27. Baltimore Ravens – Terrace Marshall Jr., WR, LSU: Adding Sammy Watkins isn’t sufficient to repair the receiving corps. Marshall’s enormous catch radius will serve Lamar Jackson well and provide a necessary added dimension from the rest of the quarterback’s targets.
28. New Orleans Saints – Asante Samuel Jr., CB, Florida State: Adapting to a post-Drew Brees landscape means providing more help for Jameis Winston or Taysom Hill on all fronts, so picking up the savvy Samuel could be a step toward staying out of back-and-forth, high-scoring affairs.
29. Green Bay Packers – Christian Barmore, DT, Alabama: Perhaps Aaron Rodgers’ long-sought No. 2 target can wait until the second round if Barmore, an ascendant interior disruptor still learning how to become more consistent, is available here.
30. Buffalo Bills – Tyson Campbell, CB, Georgia: Finding and grooming a cornerback opposite Tre’Davious White should be a top priority for a team operating in the Chiefs’ shadow, and Campbell has tools to make up for the growing pains he seems bound to face.

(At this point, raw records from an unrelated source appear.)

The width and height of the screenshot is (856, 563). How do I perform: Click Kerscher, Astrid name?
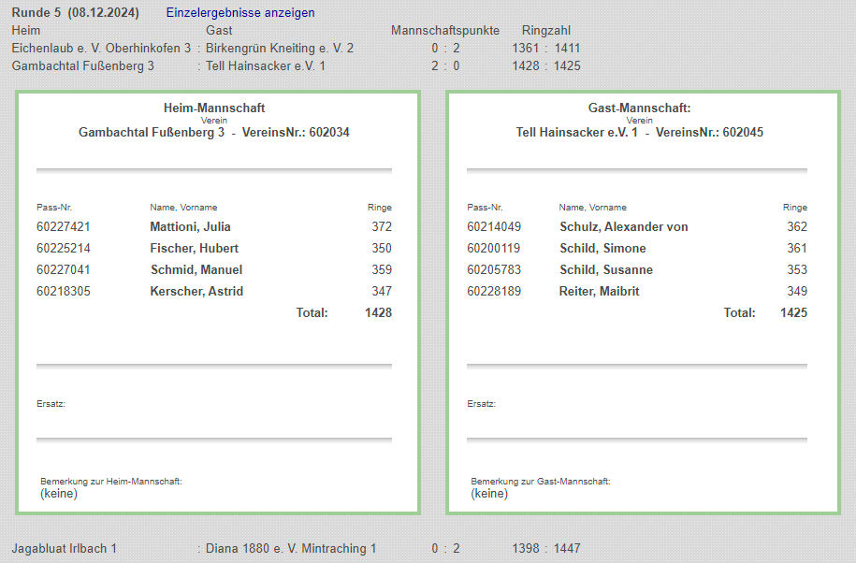tap(196, 291)
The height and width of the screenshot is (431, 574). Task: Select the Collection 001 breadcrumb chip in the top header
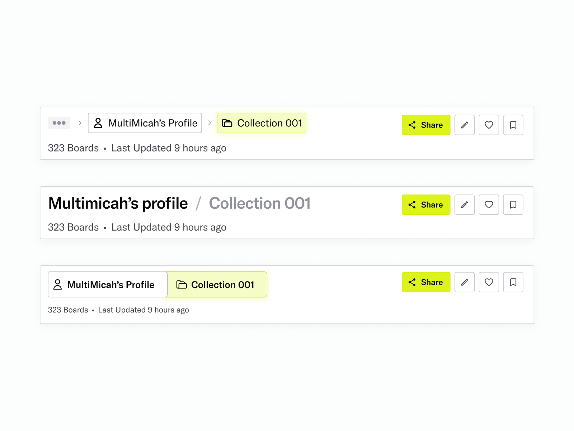262,123
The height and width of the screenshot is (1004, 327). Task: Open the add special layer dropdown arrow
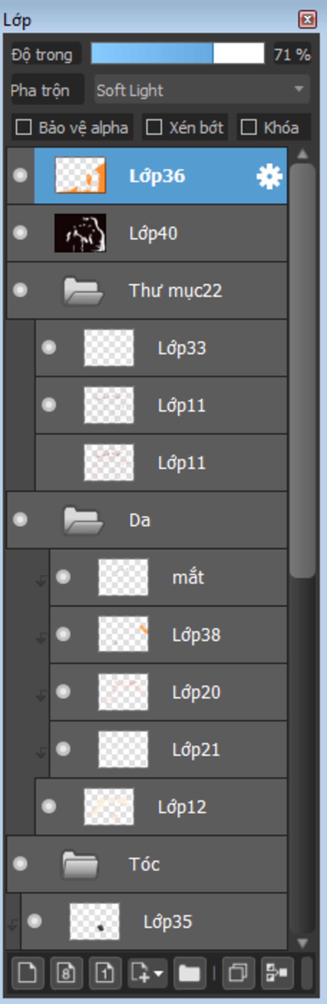point(158,973)
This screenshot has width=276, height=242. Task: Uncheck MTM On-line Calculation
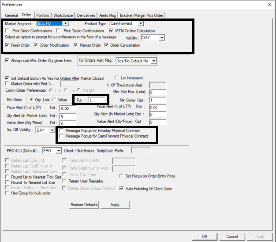(x=112, y=31)
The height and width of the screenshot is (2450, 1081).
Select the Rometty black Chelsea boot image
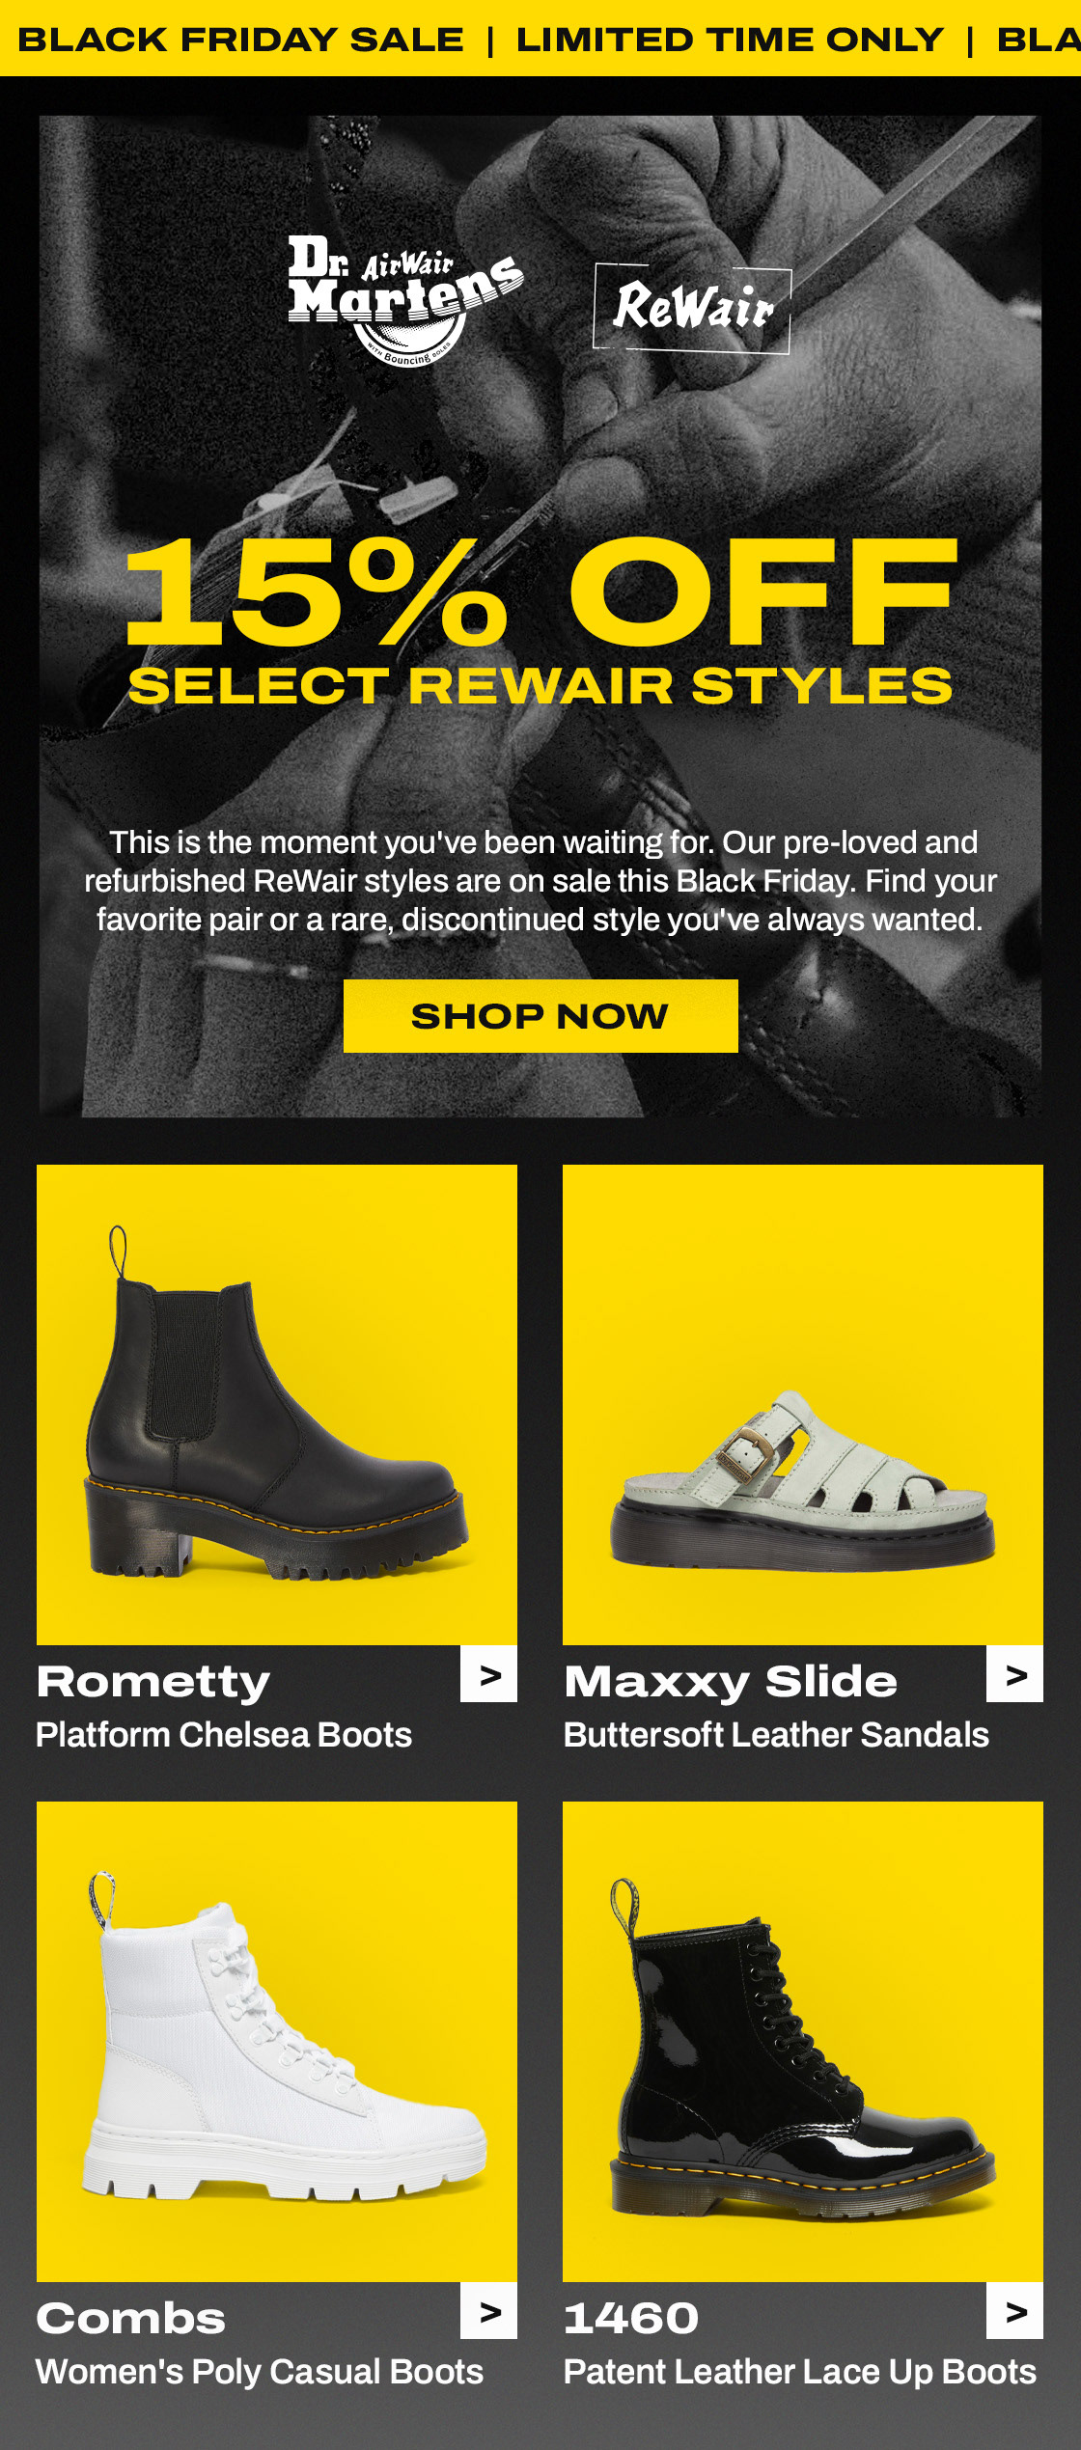point(277,1405)
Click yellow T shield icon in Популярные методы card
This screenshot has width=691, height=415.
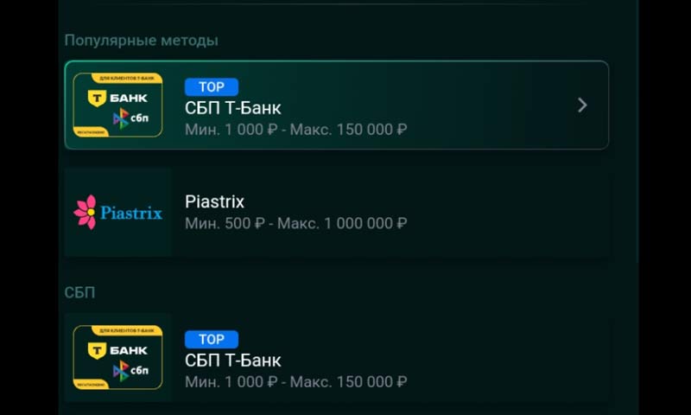click(x=97, y=98)
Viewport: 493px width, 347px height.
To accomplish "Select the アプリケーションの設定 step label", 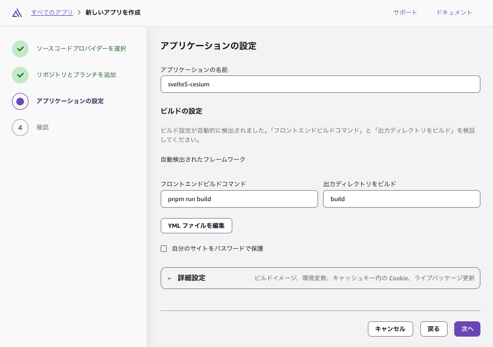I will (70, 101).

31. Kansas City Chiefs – Sam Cosmi, OT, Texas: Preventing a season-long redux of the Super Bowl 55 onslaught on QB Patrick Mahomes is imperative for Kansas City after it parted with starting offensive tackles Eric Fisher and Mitchell Schwartz. Cosmi might experience some early rough patches but can step in as a Day 1 starter at left tackle with significant upside.
32. Tampa Bay Buccaneers – Travis Etienne, RB, Clemson: The defending champs’ retention of their core made clear that Tampa Bay prefers small tweaks to its winning formula rather than any substantial reimagination. Adding Etienne’s penchant for sparking big plays and creating mismatches in the passing game, however, would no doubt add a new wrinkle for Tom Brady and the rest of the offense.